A verbatim printing of the entries that follow is needed; pictures must not appear in it.

Start of Extracted data

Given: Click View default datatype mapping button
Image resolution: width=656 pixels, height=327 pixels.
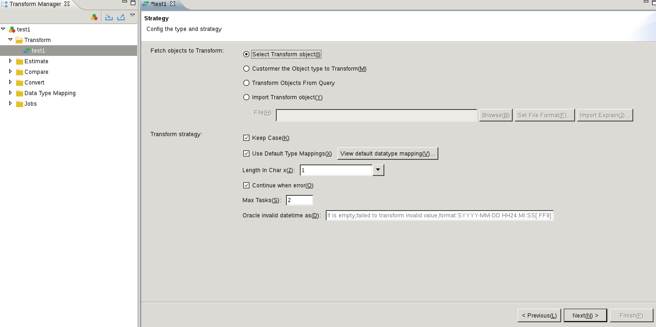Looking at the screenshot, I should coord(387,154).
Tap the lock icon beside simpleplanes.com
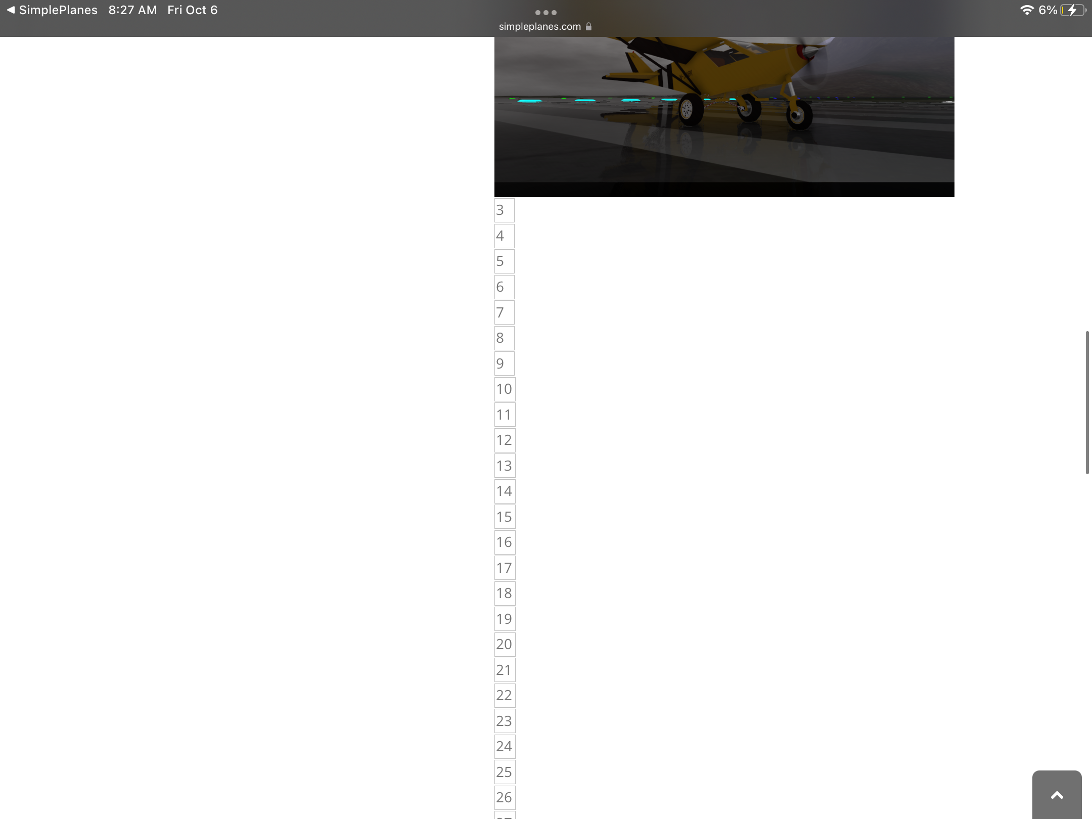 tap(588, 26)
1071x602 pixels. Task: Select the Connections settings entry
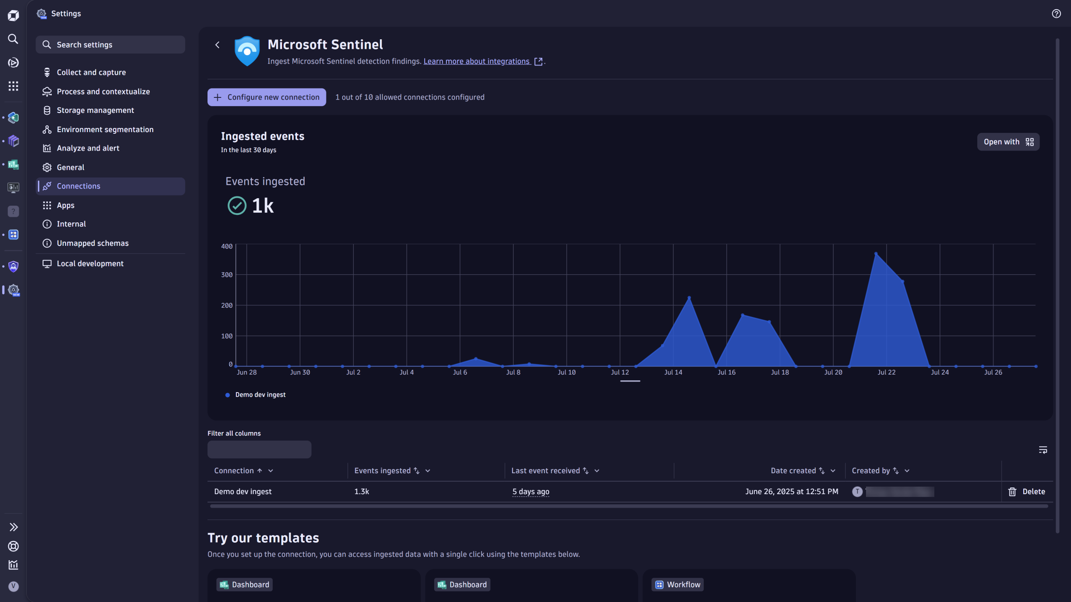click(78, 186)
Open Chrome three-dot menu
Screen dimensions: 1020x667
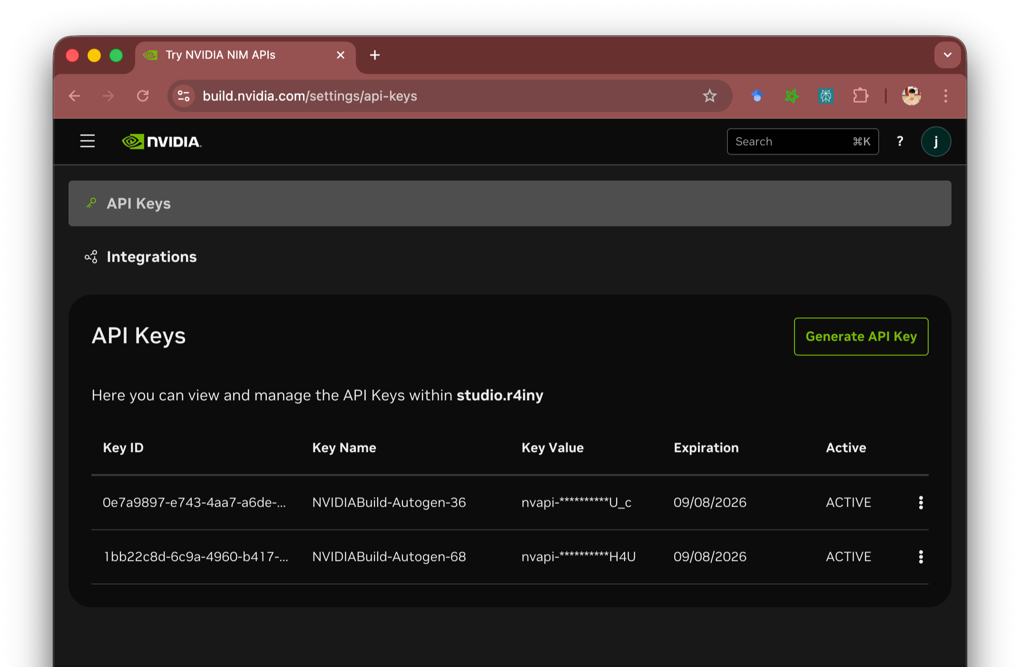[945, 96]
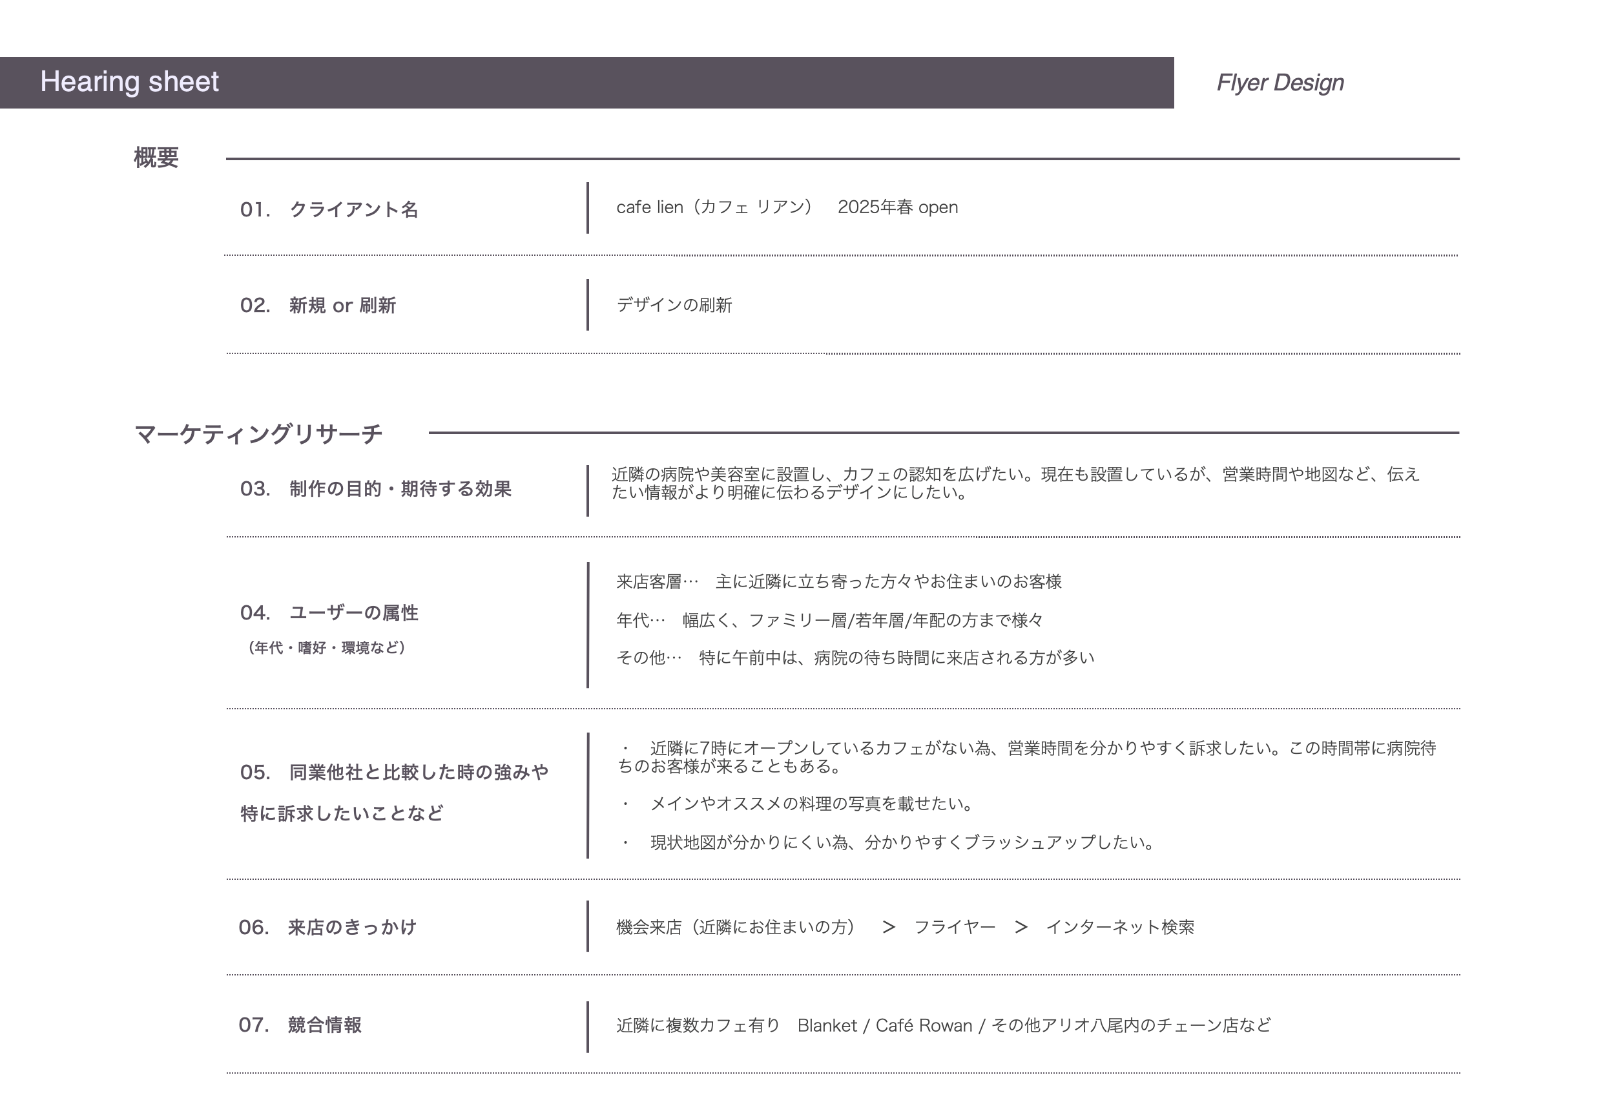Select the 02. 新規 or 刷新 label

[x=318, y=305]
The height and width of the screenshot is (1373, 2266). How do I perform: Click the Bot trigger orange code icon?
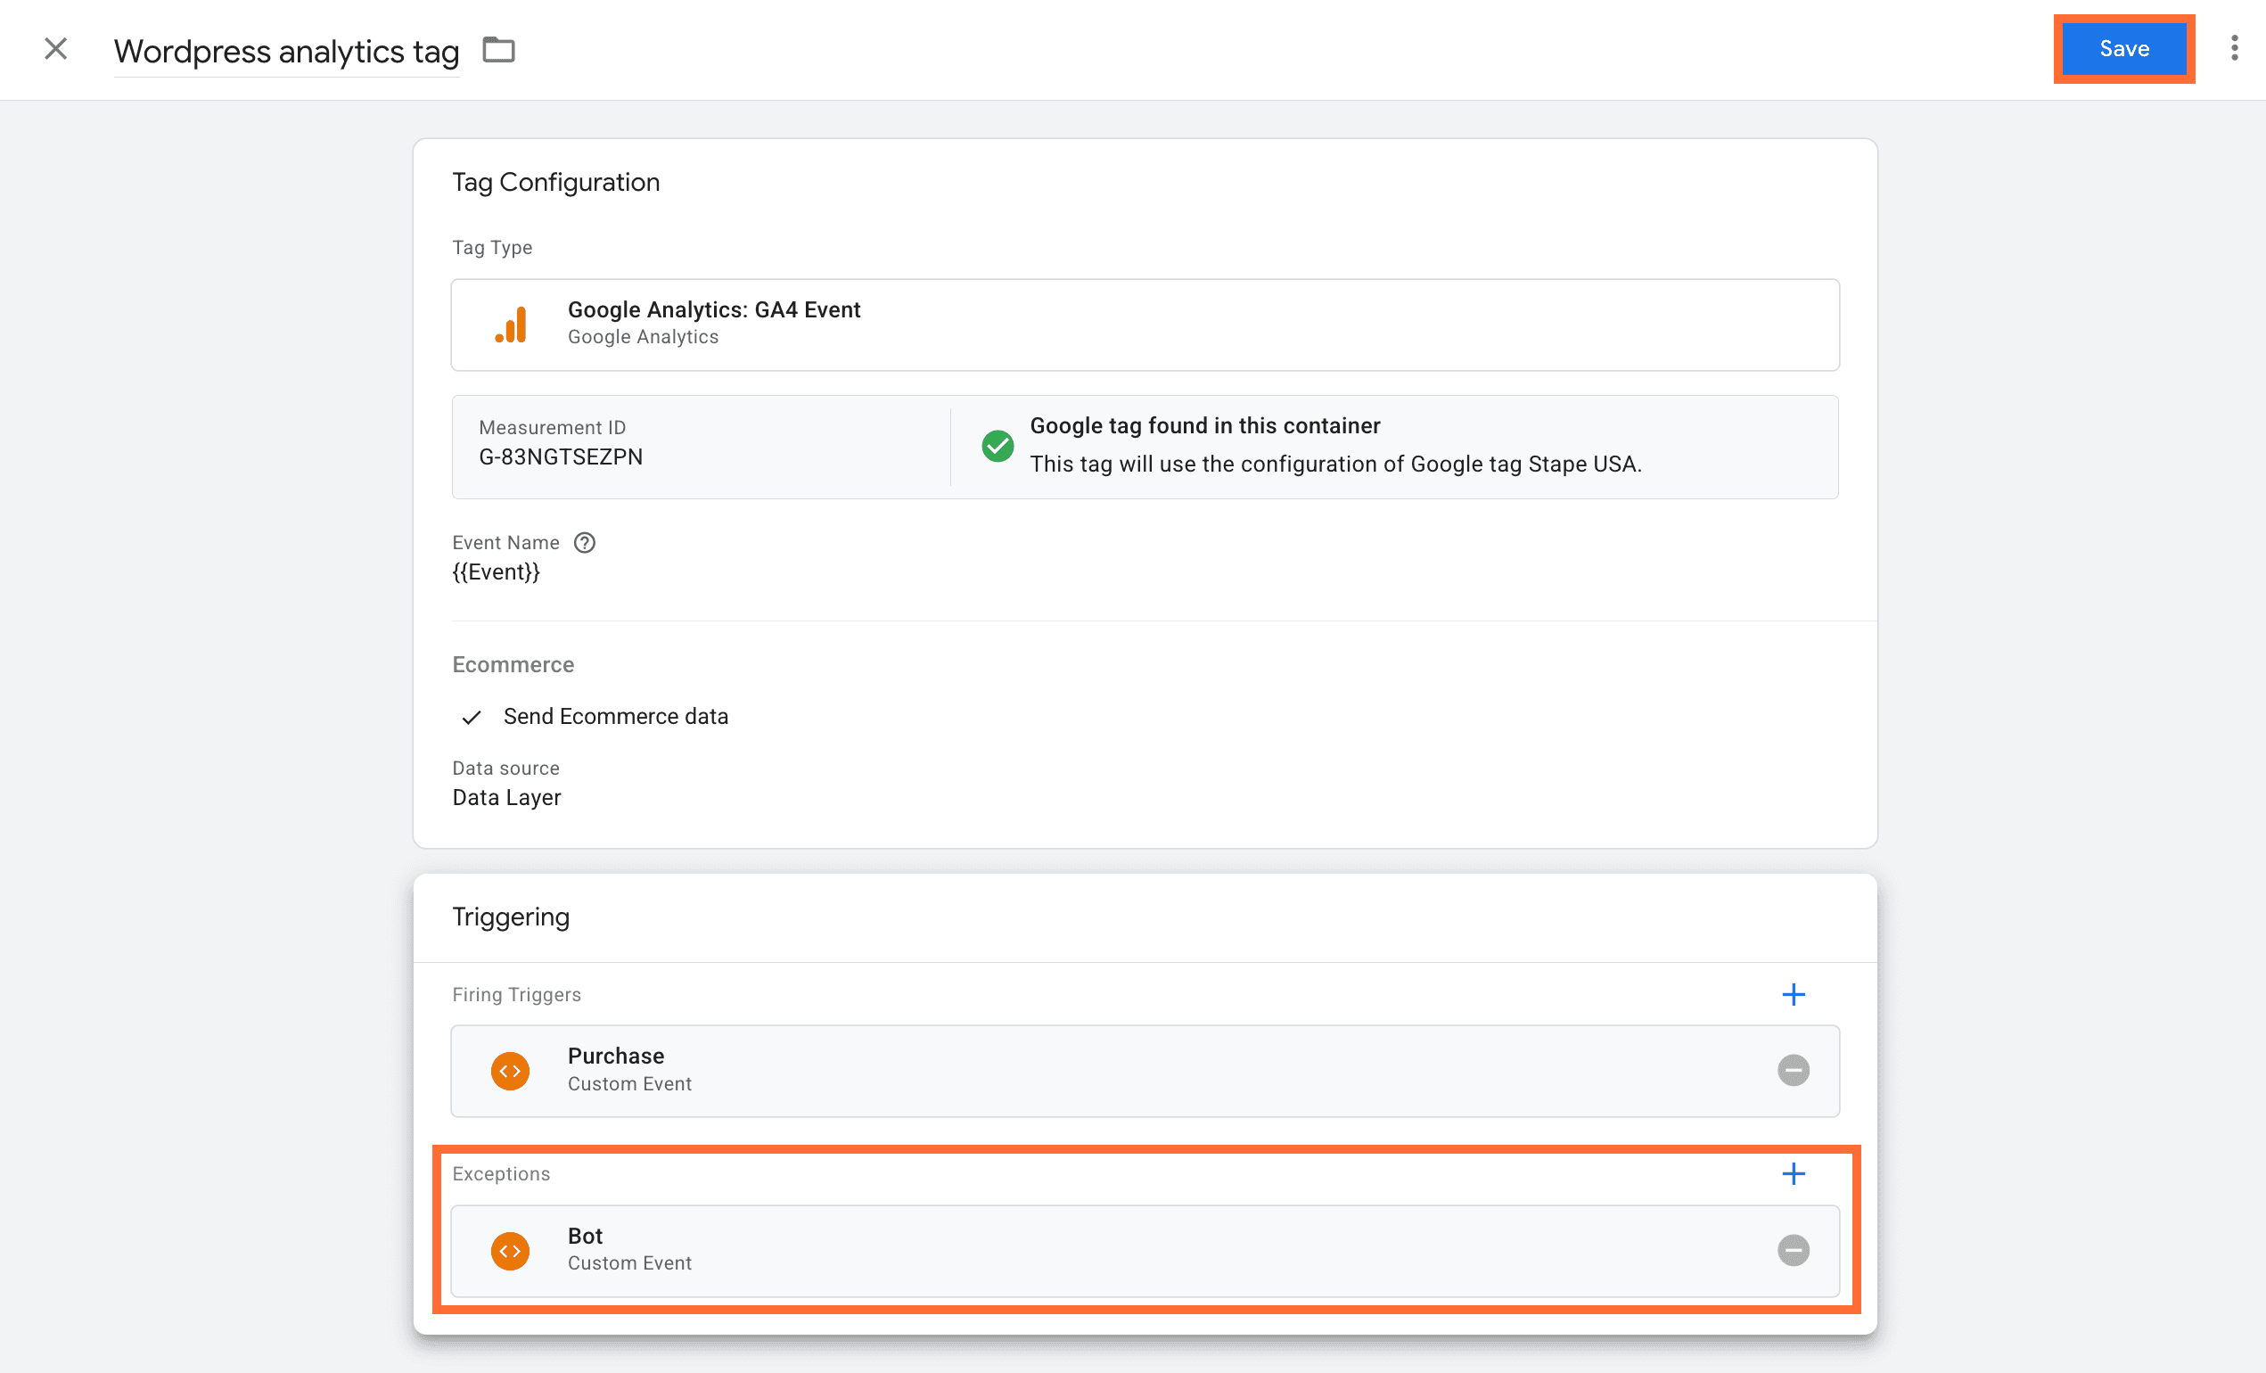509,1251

End of Extracted data

## Answer area
Given: Click View default datatype mapping button
Image resolution: width=656 pixels, height=327 pixels.
Looking at the screenshot, I should coord(387,154).
Tap the lock icon beside simpleplanes.com
 tap(588, 26)
1071x602 pixels. Task: Select the Connections settings entry
click(78, 186)
Open Chrome three-dot menu
Screen dimensions: 1020x667
[945, 96]
Select the 02. 新規 or 刷新 label

[x=318, y=305]
The height and width of the screenshot is (1373, 2266). How do I perform: Click the Bot trigger orange code icon?
509,1251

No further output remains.